=== Compito scritto ===
Prolunga il testo sull'hyperpop riportato qui sotto, riprendendo subito dopo la sua ultima frase.

=== Testo riportato ===
────────────────
Un’altra novità di questa nuova ondata è la connessione sempre più stretta con la cultura di internet: se il genere stesso viene reso un meme, perché non decostruire anche queste meccaniche e attingere a quel mondo e incorporarlo nell’estetica e nella musica hyperpop?
È questo rapporto ambiguo con internet che porta molti che si approcciano al genere a fare il paragone con il fenomeno vaporwave. Se in quest’ultimo l’elemento ironico è fondante dell’intera base filosofica del genere musicale, ed è parte di un rapporto di amore e odio con il mercato mainstream, nell’hyperpop l’ironia è solo un pezzo del gioco, più legato all’atmosfera generalmente festosa che ruota attorno al genere musicale e alla comunità in generale. Sicuramente anche l’hyperpop ha una forte componente nostalgica nel campionamento, nelle citazioni e nel ripescare generi invecchiati e dimenticati dal grande pubblico: tuttavia questa nostalgia non ha una base escapista ma è parte di un genuino apprezzamento a cui rifarsi con slancio proattivo e positivo.
Questo nuovo fervore non è passato inosservato dal mondo mainstream. Dagli svariati articoli di giornali internazionali, all’interessamento di alcune etichette, il genere hyperpop si sta facendo notare da un pubblico sempre più vasto. Persino Spotify ha notato l’importanza della scena, creando una omonima playlist, aggiornata con cadenza settimanale, che è diventata un luogo di legittimazione per artisti emergenti nonostante alcune scelte discutibili o alcuni errori grossolani (come la recidiva confusione tra Alice Gas, artista hyperpop, e Alice Glass, fondatrice ed ex membro dei Crystal Castles).
Arrivati a questo punto ancora non si è definito cosa sia l’hyperpop: il designer John Palmer lo usa per definire il concetto di scissor label, ovvero concetti che risultano essere molto divisivi, nonostante l’assenza di una definizione universalmente accettata.
────────────────
=== Righe di dati ===
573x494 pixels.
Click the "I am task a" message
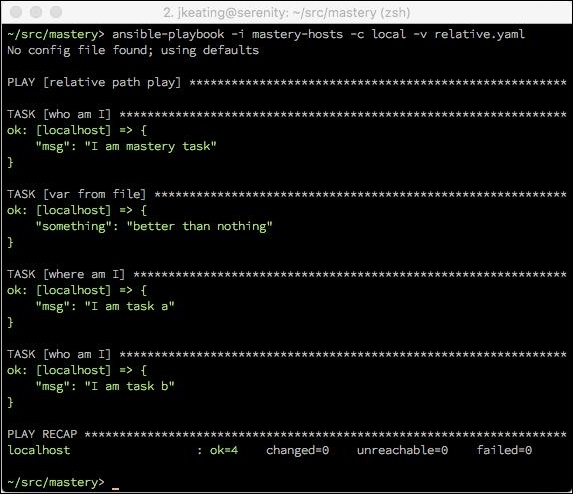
────────────────
=== Risposta scritta ===
Esistono, in realtà, dei tratti salienti e comuni a quella che è la scena oggi: voci alzate di tono artificialmente, bassi a palla (spesso distorti), una struttura musicale tradizionalmente pop, tematiche molto impegnate o del tutto nonsense, senza vie di mezzo. È proprio l’estremizzazione di una o più sfere del concetto di pop, alla base del genere e del suo nome. Per rendere il concetto più chiaro, tuttavia, il migliore dei modi è sicuramente portare degli esempi emblematici oltre ai lavori già citati fin qui.
My Agenda, secondo disco dell’artista non binario Dorian Electra (che ha recentemente annunciato un tour mondiale con una data in Italia) è un mix tra la parodia di un membro medio dell’alt-right e i suoi incubi peggiori. Il disco, infatti, si pone come aperta propaganda dell’agenda gay pronta a «rendere gay anche le rane», intervallata a brani dove sono gli stessi conservatori a essere impersonificati in modo ridicolo. Il tutto condito da una forte ed eclettica sperimentazione musicale e un’insieme di featuring improbabili come, per esempio, la coesistenza in un solo brano dei Village People e delle Pussy Riot. Sebbene Laura Les, nella precedentemente citata intervista, sostenga che sia il disco precedente (Flamboyant) a essere il perfetto emblema del concetto di hyperpop, è opinione dell’autore che quel disco sia ancora troppo pop e poco hyper.
Rebecca Black è principalmente nota per il singolo Friday, divenuto uno storico meme e noto come la peggiore canzone di sempre, quando ancora una ragazzina, rilascia una canzone semplice ma involontariamente trash sull’attesa del weekend. Successivamente, ha sorpreso tutto l’Internet quando, per il decennale della pubblicazione della canzone, ha pubblicato un remix prodotto da Dylan Brady con la partecipazione di vari artisti. In uno slancio auto-ironico, ha rivisitato il suo classico in chiave hyperpop ottenendo un’esperienza catartica in grado di ripulire la sua reputazione e far notare il suo tentativo di ricostruire una carriera da cantante, questa volta sul serio.
Teen Week è il concept album autoprodotto da un giovanissimo artista di nome dltzk di cui si sa poco. Il disco parla della sua esperienza come teenager e di come questa sia ben lontana dall’idea romanzata di gioventù fatta di momenti intensi e spensieratezza, e priva di ansie e preoccupazioni per il futuro. Il disco mischia vari generi elettronici in uno stile già consolidato dall’artista nei vari singoli rilasciati nell’arco di un anno. La bizzarria di questo lavoro è chem nonostante sia del tutto elettronico, riesce a ricordare fortemente il pop-rock del periodo a cavallo del millennio, stile Blink 182, Sum 41 e Offspring.
Ci sarebbero molti altri lavori interessanti da consgliare, tuttavia si finirebbe per promuovere una sola idea di quello che è il gener hyperpop, della sua costante evoluzione che ne espande i confini e di quello che può essere. Dunque la cosa migliore da fare è costruirsi una propria opinione, esplorando una scena che ne ha davvero per tutti i gusti.